LQG for portfolio optimization
M. Abeille, E. Serie, A. Lazaric, X. Brokmann

TL;DR
This paper presents a Linear-Quadratic-Gaussian (LQG) framework for solving complex dynamic portfolio optimization problems involving market predictability, price impact, and partial observability, providing analytical solutions and practical insights.
Contribution
It introduces a novel LQG-based approach for portfolio optimization under realistic market conditions, linking optimal control to a non-arbitrage criterion and offering analytical tools for solution interpretability.
Findings
Derived the optimal control policy within the LQG framework.
Linked the existence of the optimal controller to a non-arbitrage condition.

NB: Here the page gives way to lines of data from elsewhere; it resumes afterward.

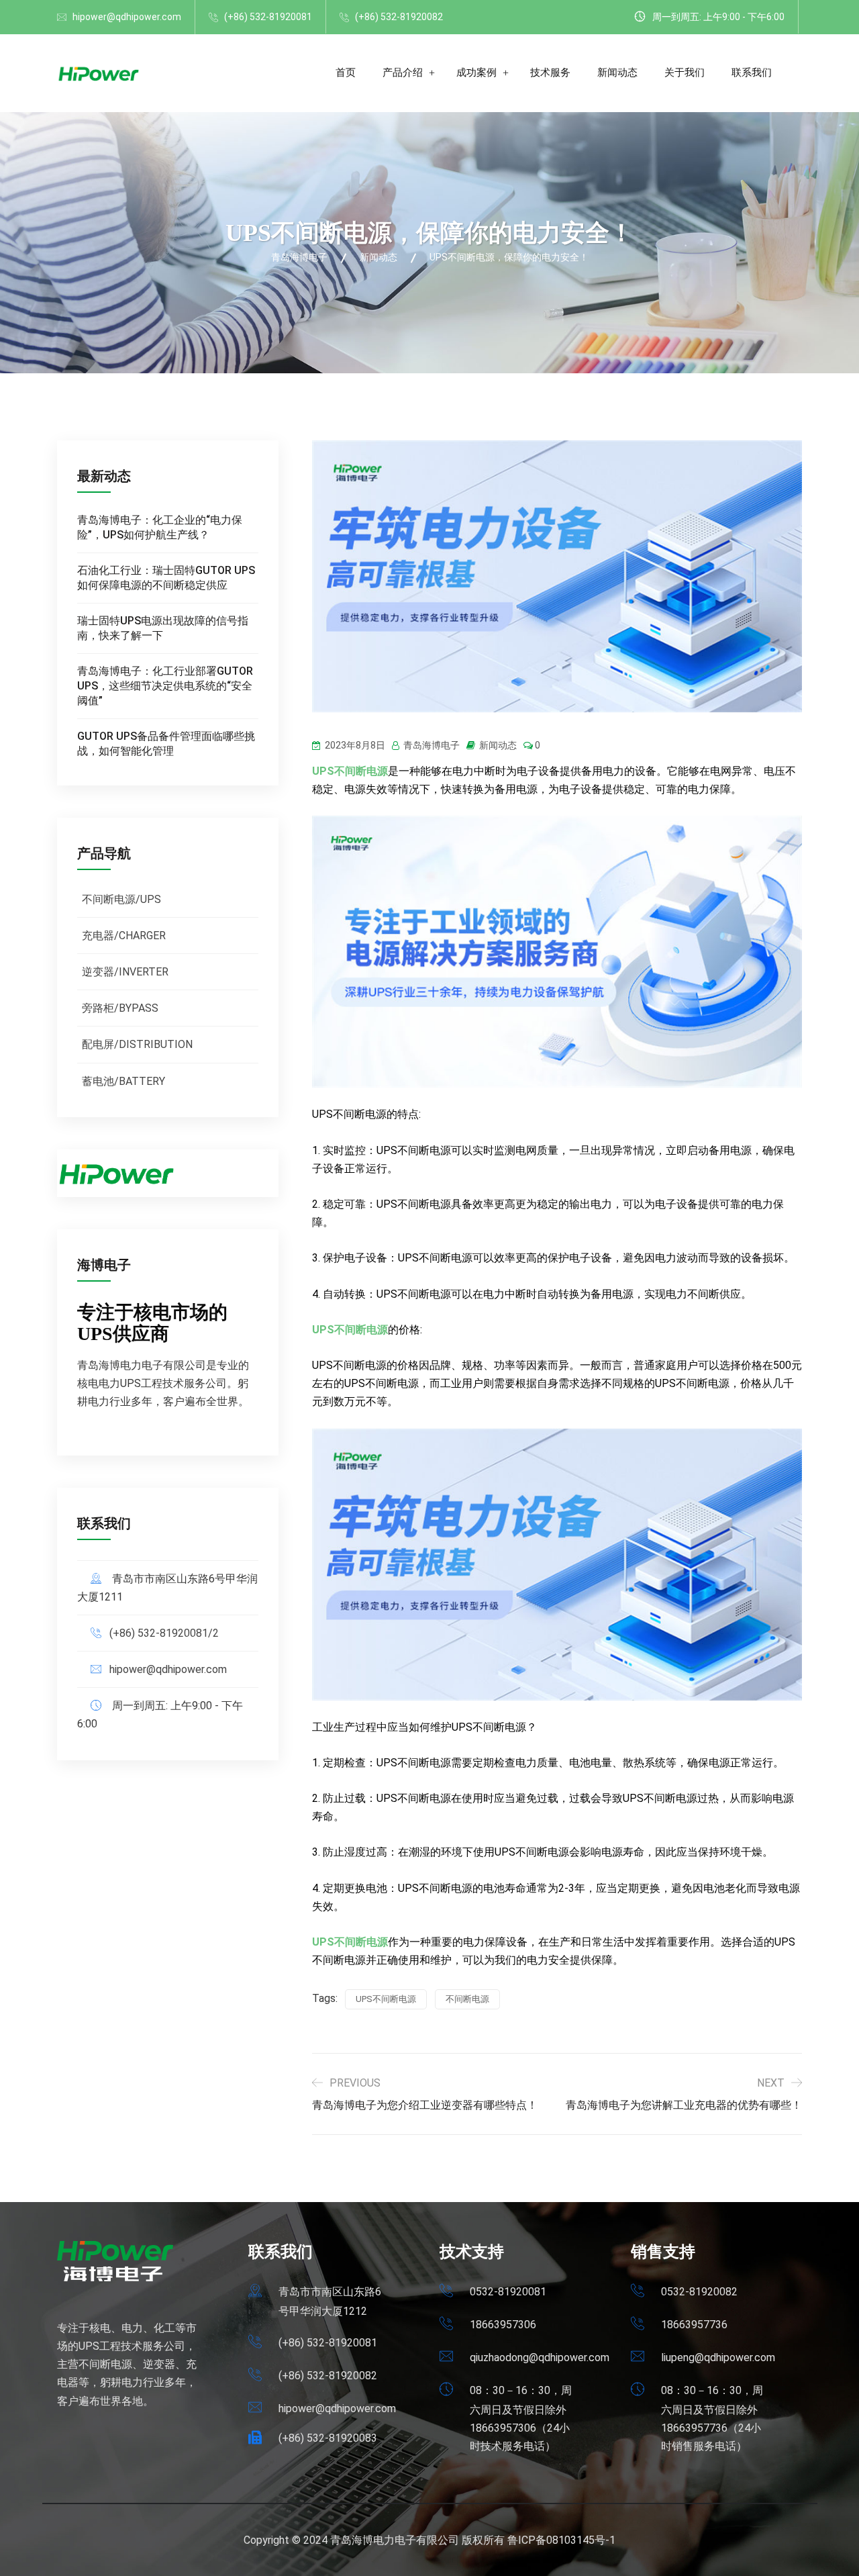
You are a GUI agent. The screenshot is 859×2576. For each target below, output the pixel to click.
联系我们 (751, 72)
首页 (346, 72)
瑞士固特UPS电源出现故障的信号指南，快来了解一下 (162, 628)
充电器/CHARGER (124, 935)
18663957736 (694, 2324)
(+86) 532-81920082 (399, 16)
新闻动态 (617, 72)
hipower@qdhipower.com (126, 16)
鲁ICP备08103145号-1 (561, 2540)
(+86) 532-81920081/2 (164, 1633)
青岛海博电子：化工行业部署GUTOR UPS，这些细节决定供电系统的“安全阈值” (165, 686)
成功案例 (476, 72)
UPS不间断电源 (386, 1999)
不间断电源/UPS (121, 899)
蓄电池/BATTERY (123, 1081)
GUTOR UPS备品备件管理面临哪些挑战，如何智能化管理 (166, 743)
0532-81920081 (508, 2291)
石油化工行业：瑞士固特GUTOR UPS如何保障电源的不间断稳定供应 (166, 577)
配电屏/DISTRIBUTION (137, 1044)
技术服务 (550, 72)
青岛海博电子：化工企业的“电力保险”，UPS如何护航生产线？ (159, 527)
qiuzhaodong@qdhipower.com (539, 2357)
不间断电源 (467, 1999)
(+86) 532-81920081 (268, 16)
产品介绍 (403, 72)
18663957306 (503, 2324)
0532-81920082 (699, 2291)
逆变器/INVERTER (125, 971)
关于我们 (684, 72)
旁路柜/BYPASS (120, 1008)
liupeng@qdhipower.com (718, 2357)
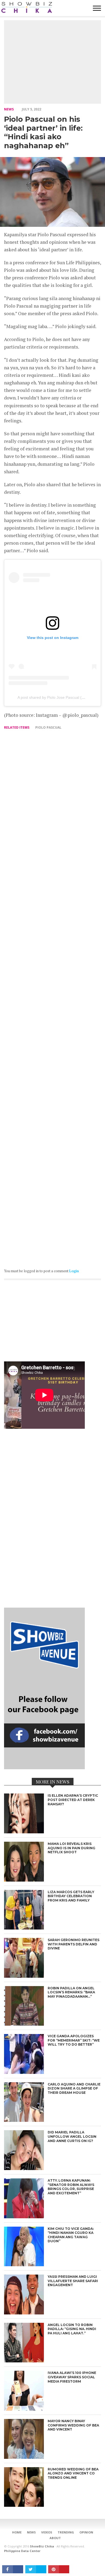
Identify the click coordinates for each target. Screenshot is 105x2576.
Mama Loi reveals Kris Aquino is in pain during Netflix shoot (71, 1848)
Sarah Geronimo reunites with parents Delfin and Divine (73, 1944)
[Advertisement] (52, 62)
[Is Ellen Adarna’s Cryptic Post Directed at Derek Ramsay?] (24, 1832)
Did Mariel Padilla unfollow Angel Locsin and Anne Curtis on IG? (72, 2136)
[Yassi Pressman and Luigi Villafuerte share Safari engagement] (24, 2313)
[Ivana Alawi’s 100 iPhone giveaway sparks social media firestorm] (24, 2409)
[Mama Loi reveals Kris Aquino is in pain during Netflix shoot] (24, 1880)
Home (17, 2532)
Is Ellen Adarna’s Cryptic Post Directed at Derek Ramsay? (73, 1799)
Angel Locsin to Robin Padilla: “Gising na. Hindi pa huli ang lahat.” (72, 2329)
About (55, 2538)
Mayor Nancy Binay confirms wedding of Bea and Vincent (73, 2425)
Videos (46, 2532)
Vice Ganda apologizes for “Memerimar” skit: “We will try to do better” (74, 2040)
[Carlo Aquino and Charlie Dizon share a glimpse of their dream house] (24, 2120)
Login (74, 1271)
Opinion (86, 2532)
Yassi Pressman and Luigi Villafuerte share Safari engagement (73, 2281)
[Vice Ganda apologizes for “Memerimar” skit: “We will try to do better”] (24, 2072)
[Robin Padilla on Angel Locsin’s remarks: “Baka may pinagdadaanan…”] (24, 2024)
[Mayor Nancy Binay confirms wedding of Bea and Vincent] (24, 2457)
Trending (66, 2532)
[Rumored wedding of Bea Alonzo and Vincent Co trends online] (24, 2505)
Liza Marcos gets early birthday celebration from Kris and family (71, 1896)
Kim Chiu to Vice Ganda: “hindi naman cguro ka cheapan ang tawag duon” (71, 2235)
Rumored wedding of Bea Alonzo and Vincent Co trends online (73, 2473)
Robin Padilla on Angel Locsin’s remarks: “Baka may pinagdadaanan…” (71, 1992)
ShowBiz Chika (42, 2546)
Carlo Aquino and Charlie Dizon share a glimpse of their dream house (74, 2088)
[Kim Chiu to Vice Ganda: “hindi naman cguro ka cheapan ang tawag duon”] (24, 2264)
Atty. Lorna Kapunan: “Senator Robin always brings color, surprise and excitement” (71, 2186)
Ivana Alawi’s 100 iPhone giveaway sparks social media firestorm (72, 2377)
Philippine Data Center (22, 2551)
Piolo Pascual (48, 727)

Demonstrated the method on a synthetic portfolio problem.
Abstract
We introduce a generic solver for dynamic portfolio allocation problems when the market exhibits return predictability, price impact and partial observability. We assume that the price modeling can be encoded into a linear state-space and we demonstrate how the problem then falls into the LQG framework. We derive the optimal control policy and introduce analytical tools that preserve the intelligibility of the solution. Furthermore, we link the existence and uniqueness of the optimal controller to a dynamical non-arbitrage criterion. Finally, we illustrate our method using a synthetic portfolio allocation problem.